As I told Steve last week, I’ve been so, so lucky. All of my life, I’ve been surrounded by competent, loving, responsible adults, so I’ve managed to never really have to grow up and become responsible myself, and I’d like to keep it that way.
Many of you know that I love words—reading them, writing them, and, often, using way too many of them to tell a story. But this week, as I’ve tried about a hundred times to write the words to say what Peggy means to me, words have repeatedly failed me.
My brother Andy suggested that I start with this prompt: “Peggy was an only child. We were a gang of 5.”
So: Peggy was an only child. We were a gang of 5. I was 3 years old the first time Steve brought Peggy to camp to meet the family. Our camp on North Pond, like Steve and Peggy’s camp just down the road, has always been the place where family and friends gathered, so I’m sure that on that first visit, it must have been filled to the rafters with noise—with laughter and arguments and Red Sox games on the crackly old radio, with Steve’s adolescent brothers and little sisters, with our mom in the kitchen, probably roasting a turkey or making a casserole or baking cookies.
I’m also pretty sure that Peggy, the only child, was completely unfazed by the chaotic family she was about to join. I’m sure she gathered me onto her lap and read to me, made an ally of 12-year-old Leslie, put on an apron and washed the dishes. I know that all of us loved her right from the start.
Because I was so young, I don’t remember a time before Peggy was a part of my life. I was 6 years old when she and Steve got married, and 8 when they made me an aunt.
I was 10 the year Steve was deployed to Vietnam, the year that Peggy and the boys lived with us in Connecticut. My best friend Donna and I took on the role of “mother’s helpers”—which mostly meant learning to change diapers, watching a lot of Sesame Street, which was brand new that year, and baking cookies for our charges.
That was also the year that Donna and I circulated a petition among our classmates and won the right for girls, for the first time, to wear pants—but not blue jeans—to school. For my birthday that year, Peggy sewed me a mix-and-match set of school-appropriate clothes: a blouse, a long vest with tan and turquoise stripes and gold buttons, and two pairs of pants, one tan, one turquoise. I wish I had a photo so you could all see how cool I was!
By the time Steve and Peggy bought the Sunday River Inn and moved to Maine in 1971, I was 12 years old. Having vowed, long about third grade, that I would be moving to Maine myself just as soon as I could, I had already been scheming for years for a way to get here for more than just a couple of months in the summer.
So Steve and Peggy’s purchase of the Inn was a dream come true for me. My mother and I started spending every school vacation, and occasional long weekends, in Maine, and it was heaven. Mom would help out with the cooking and the laundry at the Inn during the busy vacation weeks, and I would keep Keith and Eric out of the way and entertained at Steve and Peggy’s house next door during the often frantic hours between 4 and 6 p.m.—that mainly meant many hours of Sesame Street, Mr. Rogers, and The Electric Company, and many, many boxes of Nabisco snack crackers.
A lot of you knew and loved my mother, and you might be surprised to hear this, but for several years of my adolescence, my mom absolutely, positively did not understand me. I mean, she didn’t understand one single thing about what it was like to be a teenage girl.

--- Data records ---
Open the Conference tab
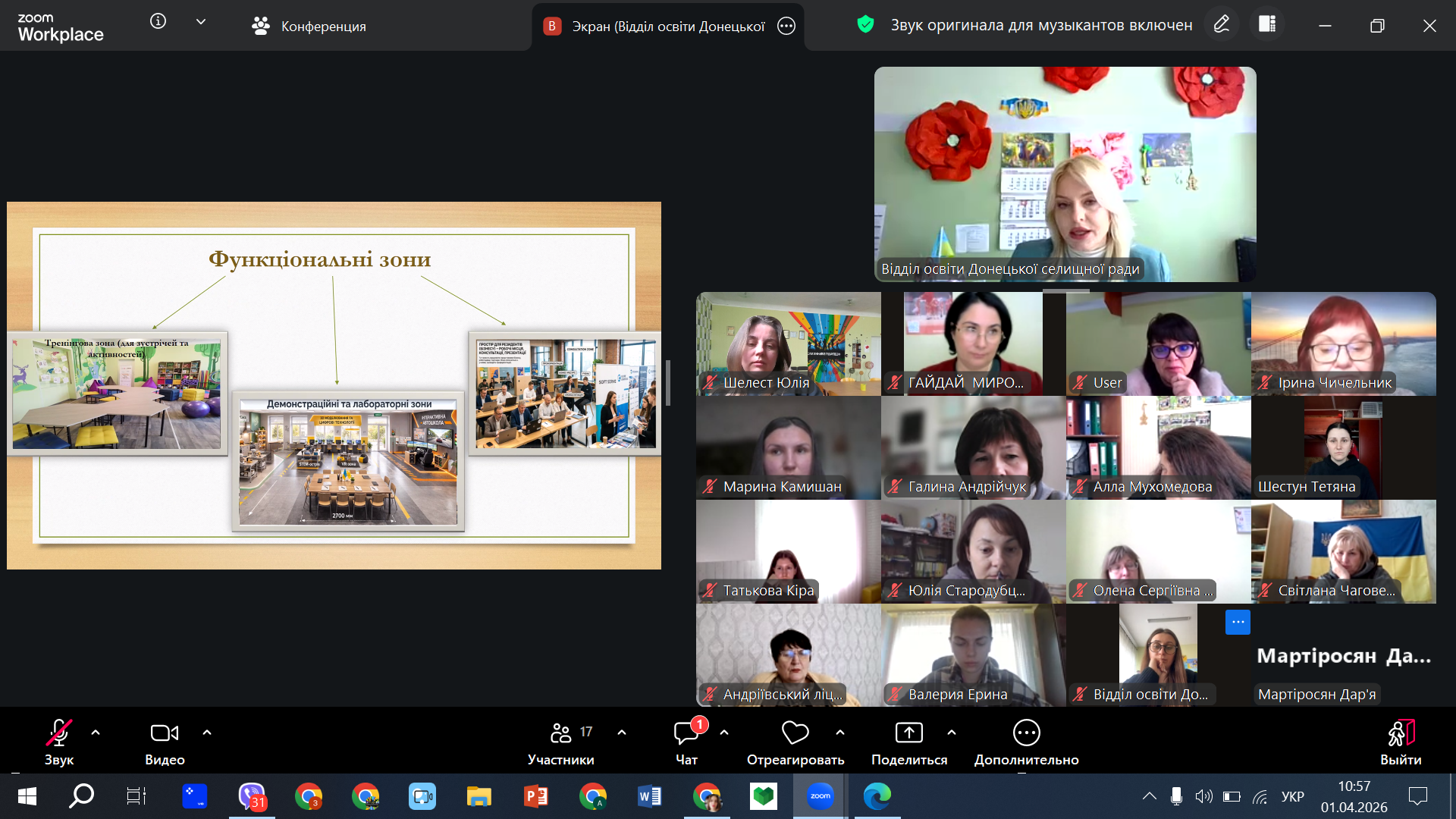The height and width of the screenshot is (819, 1456). pyautogui.click(x=309, y=27)
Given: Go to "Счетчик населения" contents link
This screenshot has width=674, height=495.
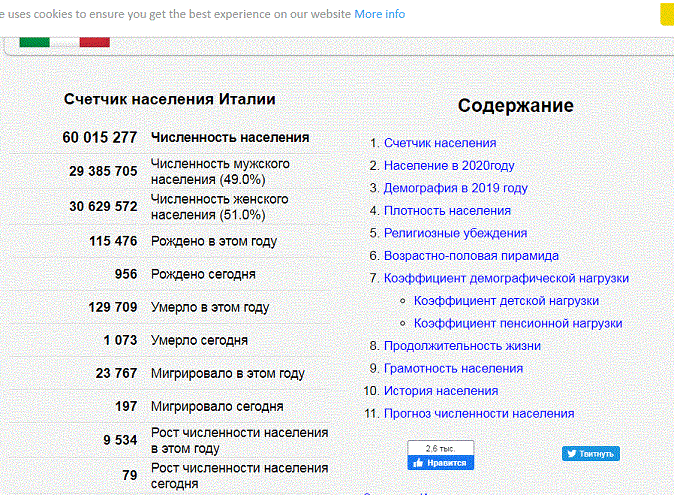Looking at the screenshot, I should pyautogui.click(x=440, y=143).
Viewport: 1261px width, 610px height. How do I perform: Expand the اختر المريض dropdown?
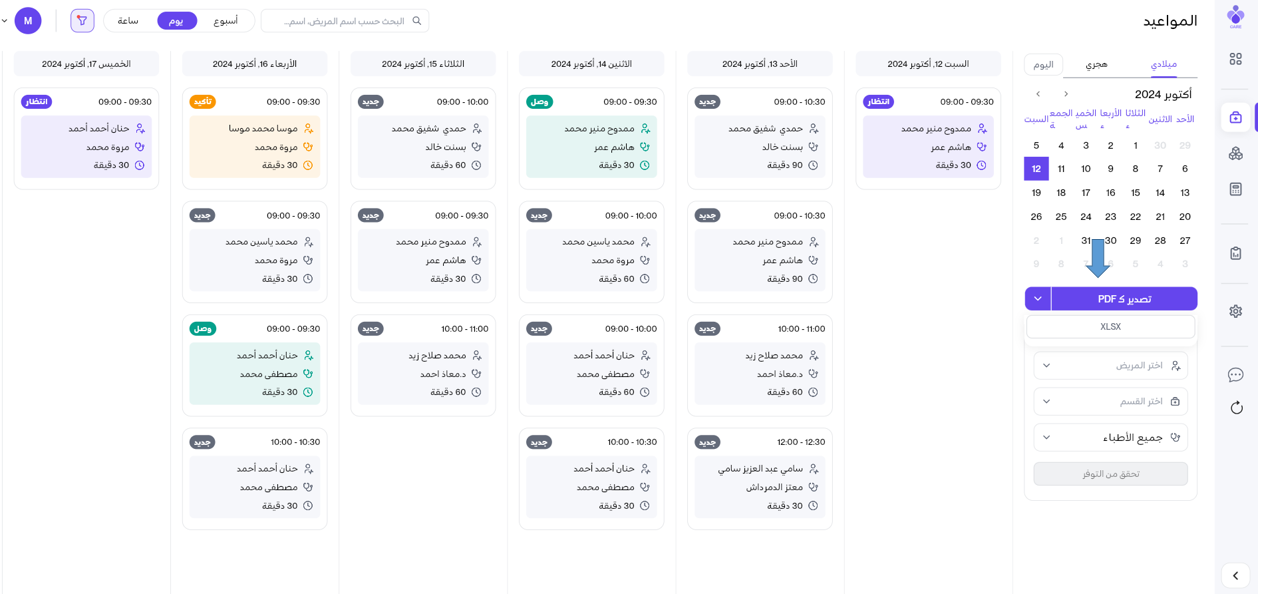coord(1110,366)
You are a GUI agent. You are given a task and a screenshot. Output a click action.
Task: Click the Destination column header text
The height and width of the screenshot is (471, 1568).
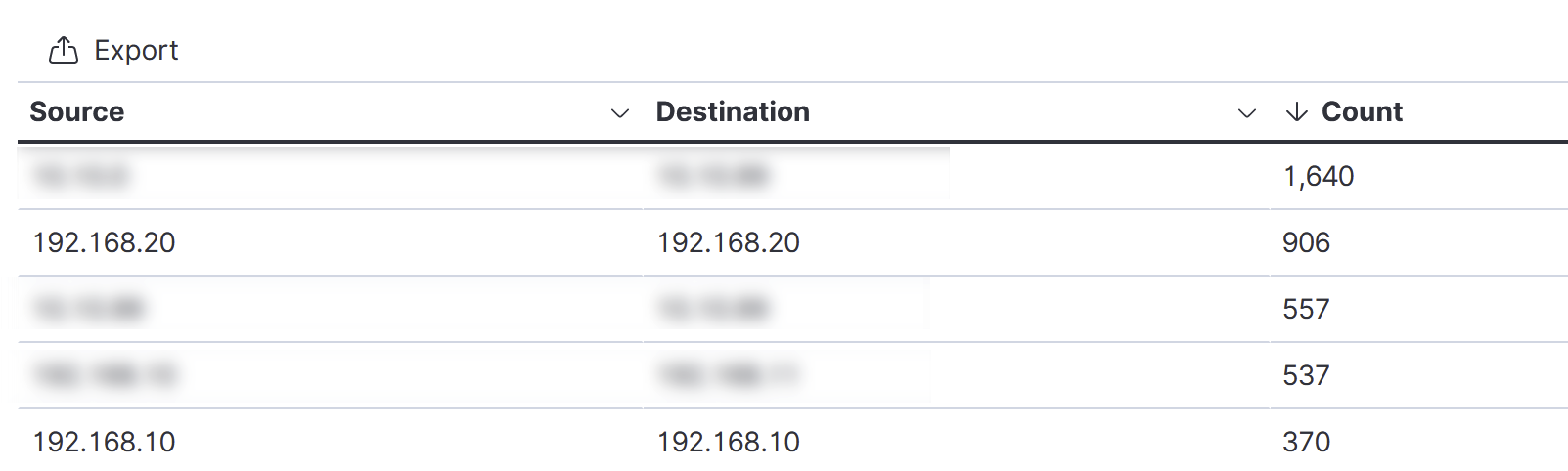(733, 112)
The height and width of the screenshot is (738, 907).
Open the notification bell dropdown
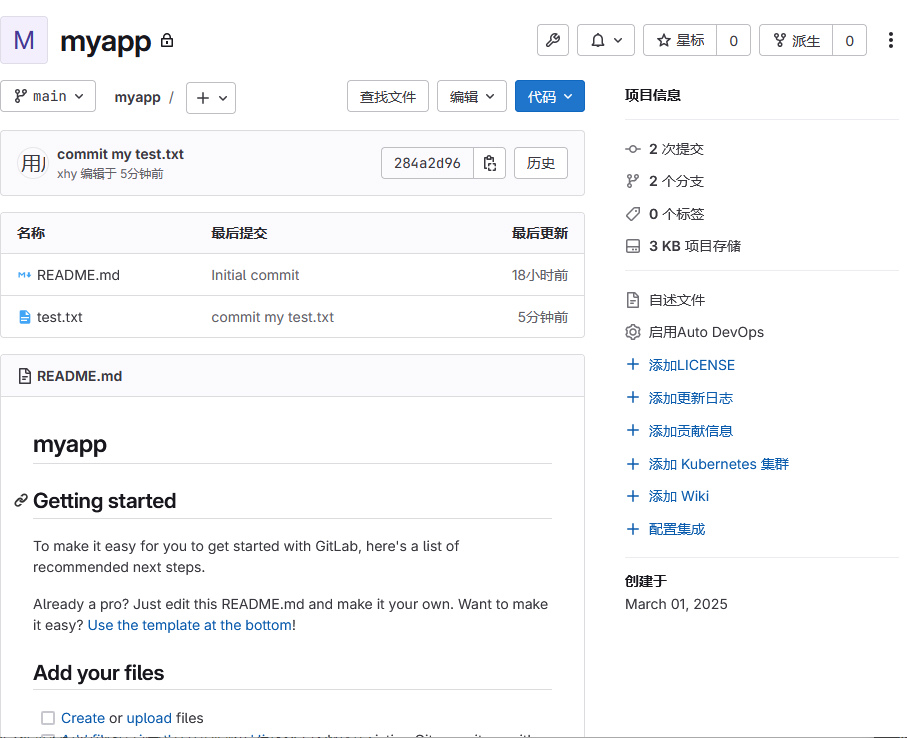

--- Task list ---
**a.** Decide whether each statement agrees with the remembrance of Peggy. Answer yes or no and quote the words of the text that decide it.
(i) The narrator was 6 years old when Steve and Peggy married.
(ii) Steve and Peggy bought the Sunday River Inn in 1975.
(iii) The petition won girls the right to wear blue jeans to school.
**b.** Substitute "Display" for "Open" throughout the records and write them all out again, leaving everything else as it is and omitting the pictures.
The text and the records have no connection to each other.

--- The answers ---
**a.**
(i) Yes: "I was 6 years old when she and Steve got married"
(ii) No: "bought the Sunday River Inn and moved to Maine in 1971"
(iii) No: "won the right for girls, for the first time, to wear pants—but not blue jeans—to school"

**b.**
Display the Conference tab
The height and width of the screenshot is (819, 1456). pyautogui.click(x=309, y=27)
Given: Go to "Счетчик населения" contents link
This screenshot has width=674, height=495.
Looking at the screenshot, I should pyautogui.click(x=440, y=143).
Viewport: 1261px width, 610px height. How do I perform: Expand the اختر المريض dropdown?
coord(1110,366)
You are a GUI agent. You are given a task and a screenshot. Output a click action.
Task: Click the Destination column header text
The height and width of the screenshot is (471, 1568).
(733, 112)
The height and width of the screenshot is (738, 907).
Display the notification bell dropdown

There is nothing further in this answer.